The movie expects us to be engaged by the fact that the characters are now wearing sexy cameras that transmit 24 hrs a day, and are armed with drones and GPS locators as well. But who knew? Turns out that the ghost can screw those safeguards up too, just like it did in the first movie.
The film’s only real saving grace is its brief runtime. We’re a mere 25 minutes in before the first round of nocturnal ‘bang, bang, crash’ kicks off. The sad truth is that the found-footage genre has evolved quite a lot in the last 16 years, and this is a movie that hasn’t. There just isn’t anything scary about someone frantically waving a torch and a camera around in the dark, stumbling through foliage and bushes before screaming and disappearing offscreen. It wasn’t particularly scary back then, it still isn’t now.
It’s on the half-hour mark the film makes its only real effort to engage the audience, and throws the idea of there that the ghost can manipulate time as well as space, with some of the characters apparently meeting future blood-soaked versions of one another wandering in the opposite direction. Sadly, it’s at this point that the proverbial penny drops in relation to the footage that set up this little misadventure, making the remaining 40 minute run to the ending even more tedious.
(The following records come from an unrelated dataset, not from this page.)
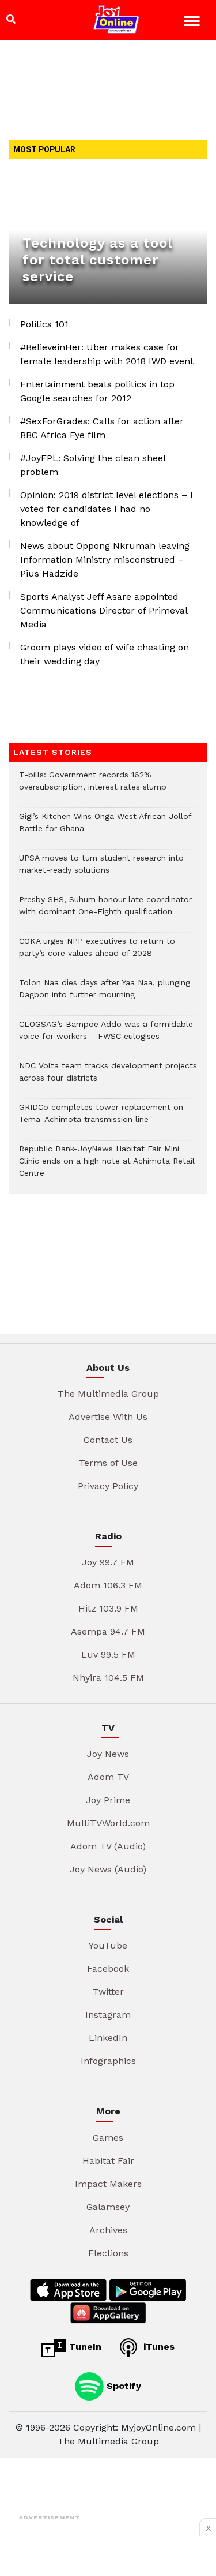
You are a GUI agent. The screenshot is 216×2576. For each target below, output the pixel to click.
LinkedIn (108, 2037)
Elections (108, 2253)
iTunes (158, 2346)
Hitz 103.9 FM (108, 1608)
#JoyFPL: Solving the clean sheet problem (93, 465)
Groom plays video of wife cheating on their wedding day (104, 654)
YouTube (108, 1945)
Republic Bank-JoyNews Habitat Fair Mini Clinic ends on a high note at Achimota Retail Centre (107, 1167)
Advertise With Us (108, 1416)
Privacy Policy (108, 1485)
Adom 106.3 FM (108, 1585)
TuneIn (83, 2346)
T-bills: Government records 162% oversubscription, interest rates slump (92, 786)
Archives (108, 2229)
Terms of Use (108, 1462)
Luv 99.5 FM (108, 1654)
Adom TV (108, 1776)
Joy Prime (108, 1799)
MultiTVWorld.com (108, 1823)
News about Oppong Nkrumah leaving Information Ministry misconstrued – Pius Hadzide (105, 559)
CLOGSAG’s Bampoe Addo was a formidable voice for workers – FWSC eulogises (106, 1036)
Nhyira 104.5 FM (108, 1677)
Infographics (108, 2060)
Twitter (108, 1991)
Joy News (108, 1753)
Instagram (108, 2014)
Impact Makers (108, 2183)
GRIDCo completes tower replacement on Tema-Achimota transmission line (101, 1119)
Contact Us (108, 1439)
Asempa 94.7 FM (108, 1631)
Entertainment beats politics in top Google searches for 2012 (97, 391)
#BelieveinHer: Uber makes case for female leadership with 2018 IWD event (107, 354)
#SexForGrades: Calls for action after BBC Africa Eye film (102, 428)
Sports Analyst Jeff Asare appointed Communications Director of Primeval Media (103, 610)
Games (108, 2137)
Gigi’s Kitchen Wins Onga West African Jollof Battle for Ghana (105, 828)
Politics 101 (44, 324)
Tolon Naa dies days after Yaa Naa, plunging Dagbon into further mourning (104, 994)
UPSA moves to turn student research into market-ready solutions (101, 870)
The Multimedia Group (108, 1393)
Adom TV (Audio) (108, 1846)
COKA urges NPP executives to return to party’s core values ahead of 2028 (97, 953)
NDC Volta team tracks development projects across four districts (108, 1077)
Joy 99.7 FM (108, 1562)
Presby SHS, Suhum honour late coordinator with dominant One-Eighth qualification (105, 911)
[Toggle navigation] (193, 23)
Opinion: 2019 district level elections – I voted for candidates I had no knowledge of (106, 508)
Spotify (122, 2385)
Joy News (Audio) (108, 1869)
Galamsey (108, 2206)
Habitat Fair (108, 2160)
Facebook (108, 1968)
Unlike in the original, there’s a little bit of body-horror thrown in to try and mix things up a little. There are also a couple of vague ‘blink and you’ll miss them’ glimpses of something actually moving around the peripheries of the group, rather than just total darkness and noises. None of this can actually compensate for the lack of plot or predicable path that the narrative takes. The cast perform their duties as well as they can, given the poor script and limited development they’ve been given, but none of them particularly stand out.
Our advice, give this one a miss, even when it comes out to stream. There are umpteen other similar films that you can find on steaming platforms with either truly original stories to tell, or better performances to watch.